----- DATA ROWS -----
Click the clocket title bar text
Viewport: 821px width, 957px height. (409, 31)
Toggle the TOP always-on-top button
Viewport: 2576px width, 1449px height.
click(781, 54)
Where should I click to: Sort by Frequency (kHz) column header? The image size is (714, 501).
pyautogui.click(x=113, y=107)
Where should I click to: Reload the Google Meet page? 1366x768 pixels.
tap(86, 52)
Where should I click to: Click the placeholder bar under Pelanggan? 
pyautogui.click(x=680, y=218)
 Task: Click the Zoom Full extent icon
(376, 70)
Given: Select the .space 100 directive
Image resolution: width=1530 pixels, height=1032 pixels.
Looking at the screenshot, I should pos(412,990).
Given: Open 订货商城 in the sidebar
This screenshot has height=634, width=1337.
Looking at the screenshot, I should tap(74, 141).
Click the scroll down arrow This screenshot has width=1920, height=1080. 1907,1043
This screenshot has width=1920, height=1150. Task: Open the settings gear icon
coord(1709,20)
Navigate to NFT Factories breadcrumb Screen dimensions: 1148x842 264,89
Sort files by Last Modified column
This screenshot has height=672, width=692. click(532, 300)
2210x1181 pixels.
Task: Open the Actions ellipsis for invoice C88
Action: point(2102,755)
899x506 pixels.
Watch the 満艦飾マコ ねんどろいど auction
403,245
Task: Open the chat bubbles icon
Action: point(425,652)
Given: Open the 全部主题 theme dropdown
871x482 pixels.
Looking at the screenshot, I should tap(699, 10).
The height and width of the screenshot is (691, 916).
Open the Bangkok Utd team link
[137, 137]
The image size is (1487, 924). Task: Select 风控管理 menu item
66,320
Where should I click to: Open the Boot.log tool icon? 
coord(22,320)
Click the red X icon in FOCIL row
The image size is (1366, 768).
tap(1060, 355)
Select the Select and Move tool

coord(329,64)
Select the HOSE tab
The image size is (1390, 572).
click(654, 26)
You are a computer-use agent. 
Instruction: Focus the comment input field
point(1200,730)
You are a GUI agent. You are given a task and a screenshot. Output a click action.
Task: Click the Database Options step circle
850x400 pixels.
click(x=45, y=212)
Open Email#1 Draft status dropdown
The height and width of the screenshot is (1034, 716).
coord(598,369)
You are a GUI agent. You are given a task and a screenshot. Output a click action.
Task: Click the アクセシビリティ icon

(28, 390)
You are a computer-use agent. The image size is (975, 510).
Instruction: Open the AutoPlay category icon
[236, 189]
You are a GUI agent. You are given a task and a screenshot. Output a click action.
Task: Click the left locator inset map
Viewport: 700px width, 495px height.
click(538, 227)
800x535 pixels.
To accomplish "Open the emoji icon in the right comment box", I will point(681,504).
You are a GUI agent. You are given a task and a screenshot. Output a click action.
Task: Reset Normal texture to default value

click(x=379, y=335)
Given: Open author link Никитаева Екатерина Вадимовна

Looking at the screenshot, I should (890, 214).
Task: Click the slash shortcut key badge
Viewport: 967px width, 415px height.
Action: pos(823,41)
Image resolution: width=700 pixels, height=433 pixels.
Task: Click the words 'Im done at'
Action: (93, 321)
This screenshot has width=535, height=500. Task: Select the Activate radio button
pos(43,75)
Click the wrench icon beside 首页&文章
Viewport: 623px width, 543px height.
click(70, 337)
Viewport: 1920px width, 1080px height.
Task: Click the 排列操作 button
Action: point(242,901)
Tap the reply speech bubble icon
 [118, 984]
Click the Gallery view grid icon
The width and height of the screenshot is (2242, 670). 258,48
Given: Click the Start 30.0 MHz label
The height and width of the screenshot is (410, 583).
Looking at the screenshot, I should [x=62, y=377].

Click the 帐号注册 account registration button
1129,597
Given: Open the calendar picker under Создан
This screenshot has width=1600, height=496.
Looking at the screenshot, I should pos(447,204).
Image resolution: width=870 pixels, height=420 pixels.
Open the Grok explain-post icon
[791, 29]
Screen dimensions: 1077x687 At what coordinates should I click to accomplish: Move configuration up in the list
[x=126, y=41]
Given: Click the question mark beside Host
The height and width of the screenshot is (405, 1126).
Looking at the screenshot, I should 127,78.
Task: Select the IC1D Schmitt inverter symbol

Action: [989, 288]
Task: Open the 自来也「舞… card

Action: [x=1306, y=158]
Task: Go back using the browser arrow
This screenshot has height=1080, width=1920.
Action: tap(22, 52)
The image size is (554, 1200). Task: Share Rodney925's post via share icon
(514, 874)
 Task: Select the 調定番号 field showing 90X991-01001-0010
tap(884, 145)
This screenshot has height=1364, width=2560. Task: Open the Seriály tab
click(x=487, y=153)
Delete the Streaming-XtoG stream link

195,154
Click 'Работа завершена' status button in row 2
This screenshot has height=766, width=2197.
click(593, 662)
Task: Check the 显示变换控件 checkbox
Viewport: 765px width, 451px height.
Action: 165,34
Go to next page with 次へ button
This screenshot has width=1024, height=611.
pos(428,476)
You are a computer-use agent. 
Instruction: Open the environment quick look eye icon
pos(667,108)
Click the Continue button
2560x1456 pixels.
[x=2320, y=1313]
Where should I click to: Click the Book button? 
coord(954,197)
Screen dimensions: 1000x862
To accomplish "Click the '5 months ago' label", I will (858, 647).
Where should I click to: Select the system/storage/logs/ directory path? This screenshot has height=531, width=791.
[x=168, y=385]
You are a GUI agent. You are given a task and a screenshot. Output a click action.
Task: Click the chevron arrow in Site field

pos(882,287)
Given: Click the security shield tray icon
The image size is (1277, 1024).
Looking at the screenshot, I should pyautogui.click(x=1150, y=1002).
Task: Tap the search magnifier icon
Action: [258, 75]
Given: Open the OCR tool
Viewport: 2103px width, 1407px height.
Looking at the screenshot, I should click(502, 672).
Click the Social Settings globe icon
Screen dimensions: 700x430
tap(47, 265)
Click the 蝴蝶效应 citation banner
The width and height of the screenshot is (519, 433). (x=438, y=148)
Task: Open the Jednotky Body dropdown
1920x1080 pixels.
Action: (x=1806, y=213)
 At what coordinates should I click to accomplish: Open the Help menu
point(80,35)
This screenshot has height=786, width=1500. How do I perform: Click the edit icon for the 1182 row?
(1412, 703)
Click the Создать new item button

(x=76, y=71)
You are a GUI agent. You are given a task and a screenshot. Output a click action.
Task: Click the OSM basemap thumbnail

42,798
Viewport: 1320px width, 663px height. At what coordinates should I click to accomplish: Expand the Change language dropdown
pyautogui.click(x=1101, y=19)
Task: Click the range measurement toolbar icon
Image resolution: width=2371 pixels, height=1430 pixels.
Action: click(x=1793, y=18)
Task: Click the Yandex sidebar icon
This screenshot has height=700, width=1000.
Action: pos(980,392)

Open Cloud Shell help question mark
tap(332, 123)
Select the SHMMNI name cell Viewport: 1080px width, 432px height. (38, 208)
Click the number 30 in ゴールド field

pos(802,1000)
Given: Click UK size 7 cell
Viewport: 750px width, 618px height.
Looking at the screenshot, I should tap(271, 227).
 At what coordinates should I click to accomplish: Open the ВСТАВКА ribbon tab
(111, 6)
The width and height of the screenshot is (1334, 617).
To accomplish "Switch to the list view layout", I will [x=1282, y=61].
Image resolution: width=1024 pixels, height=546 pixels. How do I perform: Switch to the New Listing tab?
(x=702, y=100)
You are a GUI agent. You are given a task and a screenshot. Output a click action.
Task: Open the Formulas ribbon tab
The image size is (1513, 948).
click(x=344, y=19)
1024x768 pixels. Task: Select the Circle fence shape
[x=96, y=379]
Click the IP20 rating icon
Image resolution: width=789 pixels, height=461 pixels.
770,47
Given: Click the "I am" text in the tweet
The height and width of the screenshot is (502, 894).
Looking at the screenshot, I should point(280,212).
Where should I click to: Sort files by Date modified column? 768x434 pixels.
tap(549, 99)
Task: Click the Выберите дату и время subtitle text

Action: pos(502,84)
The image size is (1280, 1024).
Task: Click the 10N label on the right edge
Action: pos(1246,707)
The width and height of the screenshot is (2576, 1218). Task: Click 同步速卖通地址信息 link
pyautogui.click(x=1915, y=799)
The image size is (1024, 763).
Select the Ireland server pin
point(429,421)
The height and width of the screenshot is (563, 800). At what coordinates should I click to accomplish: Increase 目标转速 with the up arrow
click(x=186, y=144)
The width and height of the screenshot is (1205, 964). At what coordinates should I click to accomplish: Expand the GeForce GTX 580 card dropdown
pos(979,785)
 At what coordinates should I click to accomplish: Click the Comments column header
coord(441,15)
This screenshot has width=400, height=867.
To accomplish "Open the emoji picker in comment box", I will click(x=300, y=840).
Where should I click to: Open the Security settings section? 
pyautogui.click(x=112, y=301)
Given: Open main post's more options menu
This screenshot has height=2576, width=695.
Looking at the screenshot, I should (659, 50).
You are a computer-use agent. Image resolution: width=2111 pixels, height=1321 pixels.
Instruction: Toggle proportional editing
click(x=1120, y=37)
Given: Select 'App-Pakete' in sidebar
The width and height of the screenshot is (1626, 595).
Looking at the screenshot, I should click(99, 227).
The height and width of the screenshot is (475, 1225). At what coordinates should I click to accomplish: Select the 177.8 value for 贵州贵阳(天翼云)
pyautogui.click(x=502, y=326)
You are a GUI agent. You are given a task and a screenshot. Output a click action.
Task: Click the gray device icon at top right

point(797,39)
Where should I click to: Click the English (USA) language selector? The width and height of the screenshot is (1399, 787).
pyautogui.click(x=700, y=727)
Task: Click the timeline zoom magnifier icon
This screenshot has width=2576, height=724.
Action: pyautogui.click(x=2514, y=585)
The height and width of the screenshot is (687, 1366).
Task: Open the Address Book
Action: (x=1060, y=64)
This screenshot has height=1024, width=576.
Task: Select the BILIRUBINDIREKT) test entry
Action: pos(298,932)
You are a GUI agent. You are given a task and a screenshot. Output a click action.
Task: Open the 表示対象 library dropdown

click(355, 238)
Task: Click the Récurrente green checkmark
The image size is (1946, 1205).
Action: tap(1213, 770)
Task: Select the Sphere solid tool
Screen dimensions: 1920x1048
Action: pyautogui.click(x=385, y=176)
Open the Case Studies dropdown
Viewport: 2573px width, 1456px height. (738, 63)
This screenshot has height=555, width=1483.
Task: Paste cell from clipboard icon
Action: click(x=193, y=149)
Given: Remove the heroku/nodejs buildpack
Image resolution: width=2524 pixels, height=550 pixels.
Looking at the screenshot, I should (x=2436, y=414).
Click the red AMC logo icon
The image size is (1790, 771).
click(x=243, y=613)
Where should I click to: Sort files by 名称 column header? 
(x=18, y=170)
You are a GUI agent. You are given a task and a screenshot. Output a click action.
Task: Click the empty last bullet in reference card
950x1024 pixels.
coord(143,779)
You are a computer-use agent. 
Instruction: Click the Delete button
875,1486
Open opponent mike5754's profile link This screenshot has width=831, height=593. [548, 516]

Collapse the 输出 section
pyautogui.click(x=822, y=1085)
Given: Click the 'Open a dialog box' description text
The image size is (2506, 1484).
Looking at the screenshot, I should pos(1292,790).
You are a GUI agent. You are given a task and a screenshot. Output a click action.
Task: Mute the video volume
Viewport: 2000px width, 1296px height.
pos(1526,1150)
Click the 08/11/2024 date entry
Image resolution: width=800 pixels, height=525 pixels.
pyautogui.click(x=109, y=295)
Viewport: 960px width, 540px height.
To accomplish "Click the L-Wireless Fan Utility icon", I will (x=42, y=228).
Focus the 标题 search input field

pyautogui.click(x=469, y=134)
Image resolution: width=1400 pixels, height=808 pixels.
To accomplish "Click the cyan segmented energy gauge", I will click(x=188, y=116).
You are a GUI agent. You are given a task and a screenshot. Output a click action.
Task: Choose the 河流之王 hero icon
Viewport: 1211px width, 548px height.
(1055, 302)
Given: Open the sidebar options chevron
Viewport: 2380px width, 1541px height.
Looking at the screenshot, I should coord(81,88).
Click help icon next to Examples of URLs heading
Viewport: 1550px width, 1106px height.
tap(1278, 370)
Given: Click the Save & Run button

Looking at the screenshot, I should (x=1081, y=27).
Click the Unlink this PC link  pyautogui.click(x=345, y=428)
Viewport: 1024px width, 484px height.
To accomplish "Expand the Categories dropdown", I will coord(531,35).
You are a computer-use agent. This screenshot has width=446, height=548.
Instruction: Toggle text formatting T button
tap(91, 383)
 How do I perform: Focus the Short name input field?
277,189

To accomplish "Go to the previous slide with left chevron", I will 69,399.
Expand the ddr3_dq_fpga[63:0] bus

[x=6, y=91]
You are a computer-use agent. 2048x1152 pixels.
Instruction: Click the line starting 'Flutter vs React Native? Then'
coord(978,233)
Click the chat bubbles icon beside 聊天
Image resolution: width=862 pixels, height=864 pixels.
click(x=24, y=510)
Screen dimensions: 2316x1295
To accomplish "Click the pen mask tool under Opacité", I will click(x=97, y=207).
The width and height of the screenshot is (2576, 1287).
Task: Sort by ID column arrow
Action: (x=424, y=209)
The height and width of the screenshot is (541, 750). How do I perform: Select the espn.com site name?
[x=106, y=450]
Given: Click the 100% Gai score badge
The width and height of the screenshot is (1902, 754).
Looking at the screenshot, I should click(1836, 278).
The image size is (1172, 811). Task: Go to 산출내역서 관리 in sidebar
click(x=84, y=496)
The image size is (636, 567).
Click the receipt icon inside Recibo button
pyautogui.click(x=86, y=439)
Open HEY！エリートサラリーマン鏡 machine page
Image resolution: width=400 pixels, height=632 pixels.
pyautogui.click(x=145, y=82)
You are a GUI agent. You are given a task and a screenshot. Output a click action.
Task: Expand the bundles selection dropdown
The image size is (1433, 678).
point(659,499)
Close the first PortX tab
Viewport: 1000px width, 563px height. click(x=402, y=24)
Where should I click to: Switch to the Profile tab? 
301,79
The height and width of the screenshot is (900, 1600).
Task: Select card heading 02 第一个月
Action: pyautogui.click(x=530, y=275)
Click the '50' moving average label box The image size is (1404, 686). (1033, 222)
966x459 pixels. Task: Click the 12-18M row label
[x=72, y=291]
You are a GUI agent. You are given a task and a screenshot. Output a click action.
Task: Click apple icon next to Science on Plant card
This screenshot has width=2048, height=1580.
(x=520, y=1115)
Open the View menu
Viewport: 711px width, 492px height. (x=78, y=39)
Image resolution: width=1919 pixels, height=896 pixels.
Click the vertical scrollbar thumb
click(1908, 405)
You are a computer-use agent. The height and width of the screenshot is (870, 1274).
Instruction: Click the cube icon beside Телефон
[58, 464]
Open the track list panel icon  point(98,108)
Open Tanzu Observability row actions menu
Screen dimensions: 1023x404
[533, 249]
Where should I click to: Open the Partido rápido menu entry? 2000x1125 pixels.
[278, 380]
-----
- [WHAT YOU HAVE TO DO] Turn the rows above, from the first line through the line containing "tap(86, 52)", into a numbered list, leaving out any blank lines.

- [COMPLETE OUTPUT]
1. Click the clocket title bar text
2. Viewport: 821px width, 957px height. (409, 31)
3. Toggle the TOP always-on-top button
4. Viewport: 2576px width, 1449px height.
5. click(781, 54)
6. Where should I click to: Sort by Frequency (kHz) column header? The image size is (714, 501).
7. pyautogui.click(x=113, y=107)
8. Where should I click to: Reload the Google Meet page? 1366x768 pixels.
9. tap(86, 52)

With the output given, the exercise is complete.